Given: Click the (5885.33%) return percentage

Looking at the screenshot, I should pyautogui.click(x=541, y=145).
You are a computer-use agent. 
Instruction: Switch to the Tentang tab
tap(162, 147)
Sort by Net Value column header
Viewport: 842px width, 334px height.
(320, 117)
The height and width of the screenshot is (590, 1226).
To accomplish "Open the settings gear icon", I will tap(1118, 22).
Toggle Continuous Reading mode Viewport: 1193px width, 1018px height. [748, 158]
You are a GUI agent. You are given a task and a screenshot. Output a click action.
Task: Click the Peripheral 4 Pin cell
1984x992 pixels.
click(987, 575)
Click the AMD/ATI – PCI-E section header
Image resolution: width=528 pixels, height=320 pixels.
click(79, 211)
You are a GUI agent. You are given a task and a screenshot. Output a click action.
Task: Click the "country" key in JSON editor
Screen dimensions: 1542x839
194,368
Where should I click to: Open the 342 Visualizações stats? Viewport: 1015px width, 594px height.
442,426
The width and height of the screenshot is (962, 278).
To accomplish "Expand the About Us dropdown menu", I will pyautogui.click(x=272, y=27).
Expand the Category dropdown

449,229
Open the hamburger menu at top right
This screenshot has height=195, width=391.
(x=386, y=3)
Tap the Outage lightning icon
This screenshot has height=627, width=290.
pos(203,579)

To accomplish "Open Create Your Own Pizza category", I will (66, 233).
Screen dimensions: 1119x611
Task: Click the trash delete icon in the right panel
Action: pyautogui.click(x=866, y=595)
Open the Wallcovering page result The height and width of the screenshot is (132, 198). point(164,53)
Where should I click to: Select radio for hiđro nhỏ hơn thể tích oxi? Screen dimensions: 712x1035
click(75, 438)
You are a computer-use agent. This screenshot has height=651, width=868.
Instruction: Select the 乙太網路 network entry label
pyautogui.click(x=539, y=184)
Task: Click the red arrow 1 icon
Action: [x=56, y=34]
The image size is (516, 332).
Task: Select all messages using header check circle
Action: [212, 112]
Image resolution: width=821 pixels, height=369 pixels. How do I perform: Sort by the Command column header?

********************

| Task directions |
Extract the items from the line containing "Where should I click to: Open" through the end of the items, including both of those lines, and repeat them exactly.

| Problem solution |
Where should I click to: Open the 342 Visualizações stats? Viewport: 1015px width, 594px height.
442,426
The width and height of the screenshot is (962, 278).
To accomplish "Expand the About Us dropdown menu", I will pyautogui.click(x=272, y=27).
Expand the Category dropdown

449,229
Open the hamburger menu at top right
This screenshot has height=195, width=391.
(x=386, y=3)
Tap the Outage lightning icon
This screenshot has height=627, width=290.
pos(203,579)

To accomplish "Open Create Your Own Pizza category", I will (66, 233).
Screen dimensions: 1119x611
Task: Click the trash delete icon in the right panel
Action: pyautogui.click(x=866, y=595)
Open the Wallcovering page result The height and width of the screenshot is (132, 198). point(164,53)
Where should I click to: Select radio for hiđro nhỏ hơn thể tích oxi? Screen dimensions: 712x1035
click(75, 438)
You are a computer-use agent. This screenshot has height=651, width=868.
Instruction: Select the 乙太網路 network entry label
pyautogui.click(x=539, y=184)
Task: Click the red arrow 1 icon
Action: [x=56, y=34]
The image size is (516, 332).
Task: Select all messages using header check circle
Action: [212, 112]
Image resolution: width=821 pixels, height=369 pixels. How do I perform: Sort by the Command column header?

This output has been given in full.